**PROBLEM TO SOLVE**
The answer is an exact copy of the lines from the one with "Open sharnaazahmad's profile" to the end of the listing below, pictures left out.

**STORED DATA**

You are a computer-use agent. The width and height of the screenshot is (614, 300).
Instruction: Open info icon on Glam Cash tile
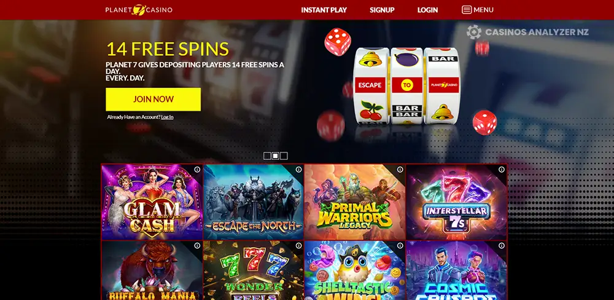click(197, 170)
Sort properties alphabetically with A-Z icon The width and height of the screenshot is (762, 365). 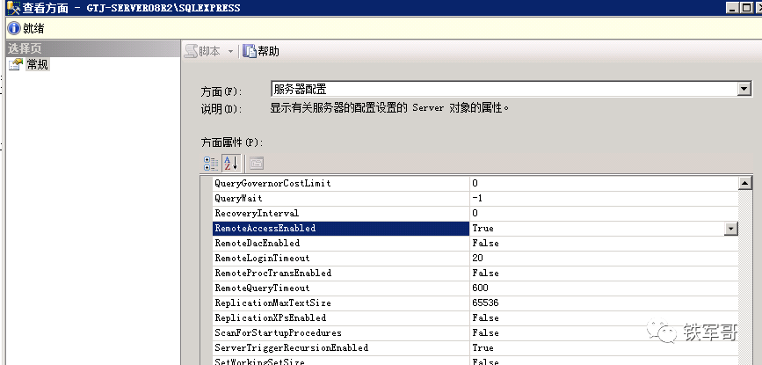pos(230,164)
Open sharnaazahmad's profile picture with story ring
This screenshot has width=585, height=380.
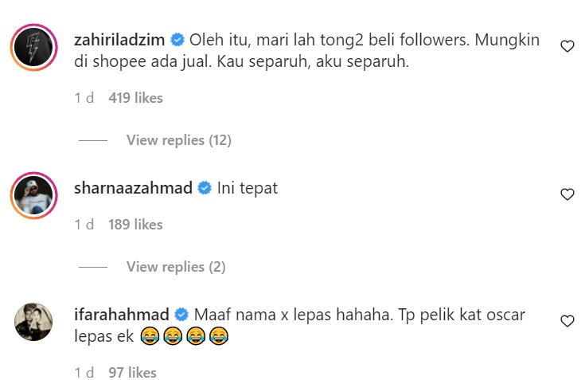(x=34, y=196)
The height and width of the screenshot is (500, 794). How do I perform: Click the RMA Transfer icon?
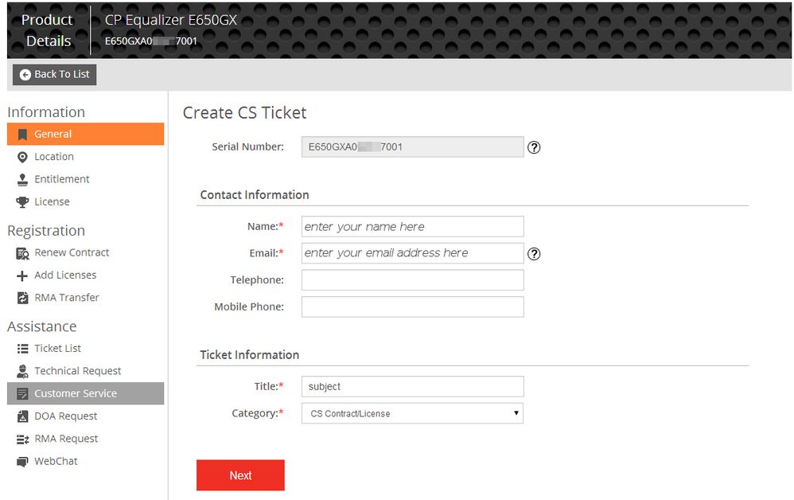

**TASK RESULT**
Open sharnaazahmad's profile picture with story ring
This screenshot has width=585, height=380.
(x=34, y=196)
The height and width of the screenshot is (500, 794). How do I perform: Click the RMA Transfer icon?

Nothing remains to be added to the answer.